* [TASK TO COMPLETE] Rewrite the lines from the one containing "This screenshot has width=362, height=241." through the one containing "Jump to the", replacing "Docs" with "Files" and changing nothing else.

++++++++++++++++++++

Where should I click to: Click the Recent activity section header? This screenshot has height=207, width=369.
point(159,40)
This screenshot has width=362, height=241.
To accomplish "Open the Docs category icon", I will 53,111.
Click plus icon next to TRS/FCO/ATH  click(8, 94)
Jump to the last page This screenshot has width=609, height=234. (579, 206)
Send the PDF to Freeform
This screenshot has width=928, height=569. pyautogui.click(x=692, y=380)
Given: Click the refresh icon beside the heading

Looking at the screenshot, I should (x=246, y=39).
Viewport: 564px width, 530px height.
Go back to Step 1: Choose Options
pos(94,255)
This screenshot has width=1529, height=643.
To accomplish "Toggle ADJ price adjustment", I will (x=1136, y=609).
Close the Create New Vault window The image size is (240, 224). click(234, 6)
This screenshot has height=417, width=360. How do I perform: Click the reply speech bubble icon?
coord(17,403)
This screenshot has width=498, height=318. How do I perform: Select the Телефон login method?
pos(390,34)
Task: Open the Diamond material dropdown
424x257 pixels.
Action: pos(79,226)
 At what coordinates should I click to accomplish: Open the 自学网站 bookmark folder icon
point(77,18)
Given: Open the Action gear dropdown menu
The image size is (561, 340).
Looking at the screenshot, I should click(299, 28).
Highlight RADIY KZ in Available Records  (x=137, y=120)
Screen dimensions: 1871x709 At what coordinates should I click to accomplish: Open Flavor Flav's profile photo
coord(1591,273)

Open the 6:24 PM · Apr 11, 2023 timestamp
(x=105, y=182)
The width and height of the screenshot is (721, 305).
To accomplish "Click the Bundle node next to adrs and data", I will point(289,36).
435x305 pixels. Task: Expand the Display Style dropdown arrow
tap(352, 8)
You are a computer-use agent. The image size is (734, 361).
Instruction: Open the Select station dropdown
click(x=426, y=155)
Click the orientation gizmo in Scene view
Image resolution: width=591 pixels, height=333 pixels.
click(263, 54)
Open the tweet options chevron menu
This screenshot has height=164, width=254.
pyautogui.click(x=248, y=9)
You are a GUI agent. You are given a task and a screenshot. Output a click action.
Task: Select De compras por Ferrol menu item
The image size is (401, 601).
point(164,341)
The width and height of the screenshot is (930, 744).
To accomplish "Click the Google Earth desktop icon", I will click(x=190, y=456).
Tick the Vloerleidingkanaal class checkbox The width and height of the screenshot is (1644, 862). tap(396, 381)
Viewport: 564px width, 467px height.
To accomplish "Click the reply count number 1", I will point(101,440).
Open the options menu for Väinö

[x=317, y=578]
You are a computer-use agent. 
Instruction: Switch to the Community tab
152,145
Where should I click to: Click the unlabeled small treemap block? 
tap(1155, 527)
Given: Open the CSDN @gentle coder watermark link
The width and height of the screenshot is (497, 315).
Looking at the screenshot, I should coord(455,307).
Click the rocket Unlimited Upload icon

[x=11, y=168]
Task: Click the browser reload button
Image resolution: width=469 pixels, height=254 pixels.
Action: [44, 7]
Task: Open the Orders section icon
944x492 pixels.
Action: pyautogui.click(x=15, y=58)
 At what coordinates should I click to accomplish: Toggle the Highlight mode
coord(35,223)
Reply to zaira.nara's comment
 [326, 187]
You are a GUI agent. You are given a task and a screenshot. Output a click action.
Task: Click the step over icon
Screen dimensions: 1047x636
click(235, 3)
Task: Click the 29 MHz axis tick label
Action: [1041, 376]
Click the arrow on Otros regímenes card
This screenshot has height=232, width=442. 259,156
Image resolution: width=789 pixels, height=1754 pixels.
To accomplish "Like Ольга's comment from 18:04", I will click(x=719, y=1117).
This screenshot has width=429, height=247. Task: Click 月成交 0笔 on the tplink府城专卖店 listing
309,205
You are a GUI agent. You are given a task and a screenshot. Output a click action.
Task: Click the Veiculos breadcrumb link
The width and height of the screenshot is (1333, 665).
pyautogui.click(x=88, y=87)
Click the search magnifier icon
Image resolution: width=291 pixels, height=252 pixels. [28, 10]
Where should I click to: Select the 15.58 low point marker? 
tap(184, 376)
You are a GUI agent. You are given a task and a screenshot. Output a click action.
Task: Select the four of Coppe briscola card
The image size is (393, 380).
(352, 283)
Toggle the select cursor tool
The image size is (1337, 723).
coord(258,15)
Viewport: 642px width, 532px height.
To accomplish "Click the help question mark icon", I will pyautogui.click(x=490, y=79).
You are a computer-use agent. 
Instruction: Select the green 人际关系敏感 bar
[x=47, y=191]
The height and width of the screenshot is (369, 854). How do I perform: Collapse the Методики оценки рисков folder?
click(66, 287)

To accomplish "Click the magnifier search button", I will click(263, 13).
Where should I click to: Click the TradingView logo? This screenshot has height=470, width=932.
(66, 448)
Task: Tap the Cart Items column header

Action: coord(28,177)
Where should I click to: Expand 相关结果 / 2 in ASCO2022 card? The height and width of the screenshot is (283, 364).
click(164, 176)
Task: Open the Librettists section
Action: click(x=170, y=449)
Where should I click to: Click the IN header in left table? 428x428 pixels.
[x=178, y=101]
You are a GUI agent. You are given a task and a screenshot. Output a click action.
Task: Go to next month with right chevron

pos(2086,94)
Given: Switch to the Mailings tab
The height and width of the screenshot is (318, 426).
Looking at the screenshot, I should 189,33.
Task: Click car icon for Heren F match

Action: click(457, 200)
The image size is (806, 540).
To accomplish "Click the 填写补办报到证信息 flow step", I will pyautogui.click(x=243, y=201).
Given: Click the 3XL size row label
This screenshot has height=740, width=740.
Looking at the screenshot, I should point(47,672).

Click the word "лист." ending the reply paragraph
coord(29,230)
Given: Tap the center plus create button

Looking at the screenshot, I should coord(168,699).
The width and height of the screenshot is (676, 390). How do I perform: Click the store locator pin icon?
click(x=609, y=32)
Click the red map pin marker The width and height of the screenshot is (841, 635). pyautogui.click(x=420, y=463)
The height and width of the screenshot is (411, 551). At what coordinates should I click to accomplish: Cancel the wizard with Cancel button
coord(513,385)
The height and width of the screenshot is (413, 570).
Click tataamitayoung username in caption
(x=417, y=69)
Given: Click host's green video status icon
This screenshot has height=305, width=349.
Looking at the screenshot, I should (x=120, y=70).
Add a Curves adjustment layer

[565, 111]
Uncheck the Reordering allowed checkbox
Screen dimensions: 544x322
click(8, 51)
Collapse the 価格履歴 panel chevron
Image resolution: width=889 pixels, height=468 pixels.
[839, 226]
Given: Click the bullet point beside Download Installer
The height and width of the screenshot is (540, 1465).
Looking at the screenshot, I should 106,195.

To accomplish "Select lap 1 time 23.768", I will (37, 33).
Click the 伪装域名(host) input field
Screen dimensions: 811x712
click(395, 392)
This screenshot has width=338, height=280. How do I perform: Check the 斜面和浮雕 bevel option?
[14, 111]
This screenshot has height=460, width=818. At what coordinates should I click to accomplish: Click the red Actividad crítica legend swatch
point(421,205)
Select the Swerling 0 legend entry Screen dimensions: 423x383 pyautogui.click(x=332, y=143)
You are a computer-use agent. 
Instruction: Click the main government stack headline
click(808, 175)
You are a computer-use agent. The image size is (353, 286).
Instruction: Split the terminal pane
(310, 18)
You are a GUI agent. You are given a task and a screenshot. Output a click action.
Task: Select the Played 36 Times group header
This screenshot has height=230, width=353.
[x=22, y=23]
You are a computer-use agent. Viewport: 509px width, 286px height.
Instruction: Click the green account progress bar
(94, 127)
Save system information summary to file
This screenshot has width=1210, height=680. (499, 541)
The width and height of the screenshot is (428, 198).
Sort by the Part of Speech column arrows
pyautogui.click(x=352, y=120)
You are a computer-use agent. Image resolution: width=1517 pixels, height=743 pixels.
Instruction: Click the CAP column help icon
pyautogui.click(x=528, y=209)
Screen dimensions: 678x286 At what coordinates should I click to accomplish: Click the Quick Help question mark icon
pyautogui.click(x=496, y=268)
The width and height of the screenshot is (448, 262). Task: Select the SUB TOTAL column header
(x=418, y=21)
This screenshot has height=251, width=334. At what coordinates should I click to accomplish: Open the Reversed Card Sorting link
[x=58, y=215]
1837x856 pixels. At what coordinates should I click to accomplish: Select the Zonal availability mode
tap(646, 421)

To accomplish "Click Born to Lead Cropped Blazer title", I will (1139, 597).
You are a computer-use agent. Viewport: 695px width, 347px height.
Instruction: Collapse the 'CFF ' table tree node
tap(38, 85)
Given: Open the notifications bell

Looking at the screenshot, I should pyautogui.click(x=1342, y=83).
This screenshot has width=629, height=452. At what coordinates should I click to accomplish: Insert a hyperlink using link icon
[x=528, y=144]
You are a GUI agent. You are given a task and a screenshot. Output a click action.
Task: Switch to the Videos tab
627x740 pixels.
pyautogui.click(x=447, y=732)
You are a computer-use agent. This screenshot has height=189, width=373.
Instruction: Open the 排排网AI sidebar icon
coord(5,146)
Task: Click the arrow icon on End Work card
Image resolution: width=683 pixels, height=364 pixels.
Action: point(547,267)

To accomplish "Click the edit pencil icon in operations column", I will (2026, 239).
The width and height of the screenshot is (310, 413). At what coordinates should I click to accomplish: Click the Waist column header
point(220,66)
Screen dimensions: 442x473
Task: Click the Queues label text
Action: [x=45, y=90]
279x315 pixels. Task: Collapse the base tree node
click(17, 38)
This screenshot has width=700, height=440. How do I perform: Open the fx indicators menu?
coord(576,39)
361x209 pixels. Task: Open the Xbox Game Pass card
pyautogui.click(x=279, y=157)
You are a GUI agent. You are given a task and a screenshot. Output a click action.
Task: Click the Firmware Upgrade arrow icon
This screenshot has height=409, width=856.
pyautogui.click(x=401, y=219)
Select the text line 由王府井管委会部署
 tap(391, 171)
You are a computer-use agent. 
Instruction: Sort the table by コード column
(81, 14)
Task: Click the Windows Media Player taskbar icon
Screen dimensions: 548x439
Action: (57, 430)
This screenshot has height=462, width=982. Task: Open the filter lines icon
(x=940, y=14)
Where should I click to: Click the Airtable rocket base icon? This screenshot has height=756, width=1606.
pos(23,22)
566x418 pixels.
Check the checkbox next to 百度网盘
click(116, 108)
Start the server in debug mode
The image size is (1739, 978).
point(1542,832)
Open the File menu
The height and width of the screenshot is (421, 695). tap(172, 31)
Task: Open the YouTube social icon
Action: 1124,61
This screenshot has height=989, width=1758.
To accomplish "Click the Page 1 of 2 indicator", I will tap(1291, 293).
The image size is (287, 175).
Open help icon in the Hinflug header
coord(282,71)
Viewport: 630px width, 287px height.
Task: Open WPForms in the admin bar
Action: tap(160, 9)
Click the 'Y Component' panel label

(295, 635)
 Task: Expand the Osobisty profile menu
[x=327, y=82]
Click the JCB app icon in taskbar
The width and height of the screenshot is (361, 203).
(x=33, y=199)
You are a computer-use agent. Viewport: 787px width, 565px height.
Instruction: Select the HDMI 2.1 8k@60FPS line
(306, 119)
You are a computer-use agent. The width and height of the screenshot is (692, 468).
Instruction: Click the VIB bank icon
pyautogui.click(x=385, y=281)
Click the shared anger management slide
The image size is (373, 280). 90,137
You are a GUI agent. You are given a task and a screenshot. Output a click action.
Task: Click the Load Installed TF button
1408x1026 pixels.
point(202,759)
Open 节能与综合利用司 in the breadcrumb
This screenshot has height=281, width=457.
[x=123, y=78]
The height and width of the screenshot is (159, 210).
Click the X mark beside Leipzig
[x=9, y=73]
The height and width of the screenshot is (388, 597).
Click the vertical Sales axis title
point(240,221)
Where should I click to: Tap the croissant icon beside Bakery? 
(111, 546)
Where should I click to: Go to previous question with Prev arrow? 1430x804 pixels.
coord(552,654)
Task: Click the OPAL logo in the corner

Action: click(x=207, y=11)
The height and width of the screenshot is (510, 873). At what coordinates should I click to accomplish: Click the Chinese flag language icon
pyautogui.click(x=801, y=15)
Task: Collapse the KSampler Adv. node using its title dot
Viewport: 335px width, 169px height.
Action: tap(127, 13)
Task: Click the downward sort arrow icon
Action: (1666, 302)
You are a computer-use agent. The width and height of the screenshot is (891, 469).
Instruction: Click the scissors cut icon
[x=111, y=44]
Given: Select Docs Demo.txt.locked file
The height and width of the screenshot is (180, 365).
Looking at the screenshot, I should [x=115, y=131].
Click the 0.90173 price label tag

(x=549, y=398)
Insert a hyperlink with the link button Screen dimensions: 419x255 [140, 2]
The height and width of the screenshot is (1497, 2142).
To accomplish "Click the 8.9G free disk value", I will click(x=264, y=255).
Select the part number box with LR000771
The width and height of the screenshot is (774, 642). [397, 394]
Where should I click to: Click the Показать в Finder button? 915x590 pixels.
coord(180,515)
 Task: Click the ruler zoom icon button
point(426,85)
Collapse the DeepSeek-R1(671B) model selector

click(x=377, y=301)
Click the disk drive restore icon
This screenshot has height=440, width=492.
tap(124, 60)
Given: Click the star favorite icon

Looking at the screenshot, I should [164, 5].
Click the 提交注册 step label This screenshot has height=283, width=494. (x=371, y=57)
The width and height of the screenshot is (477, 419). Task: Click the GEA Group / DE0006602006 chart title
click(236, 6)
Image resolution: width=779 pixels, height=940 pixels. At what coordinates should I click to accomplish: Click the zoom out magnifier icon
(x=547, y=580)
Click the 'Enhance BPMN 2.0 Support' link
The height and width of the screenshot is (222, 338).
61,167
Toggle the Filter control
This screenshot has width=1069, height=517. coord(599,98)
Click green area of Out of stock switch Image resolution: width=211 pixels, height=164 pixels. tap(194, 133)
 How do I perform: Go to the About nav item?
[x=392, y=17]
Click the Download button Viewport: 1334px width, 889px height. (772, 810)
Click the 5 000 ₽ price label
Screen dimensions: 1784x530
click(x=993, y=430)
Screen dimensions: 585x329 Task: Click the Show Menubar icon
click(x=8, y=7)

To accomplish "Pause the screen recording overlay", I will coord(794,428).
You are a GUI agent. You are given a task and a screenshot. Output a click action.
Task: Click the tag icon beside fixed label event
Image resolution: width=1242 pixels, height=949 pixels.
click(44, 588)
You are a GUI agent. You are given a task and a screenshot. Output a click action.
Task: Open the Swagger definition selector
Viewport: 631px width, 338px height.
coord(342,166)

++++++++++++++++++++

* [RESPONSE FOR THIS EXERCISE]
This screenshot has width=362, height=241.
To accomplish "Open the Files category icon", I will 53,111.
Click plus icon next to TRS/FCO/ATH  click(8, 94)
Jump to the last page This screenshot has width=609, height=234. (579, 206)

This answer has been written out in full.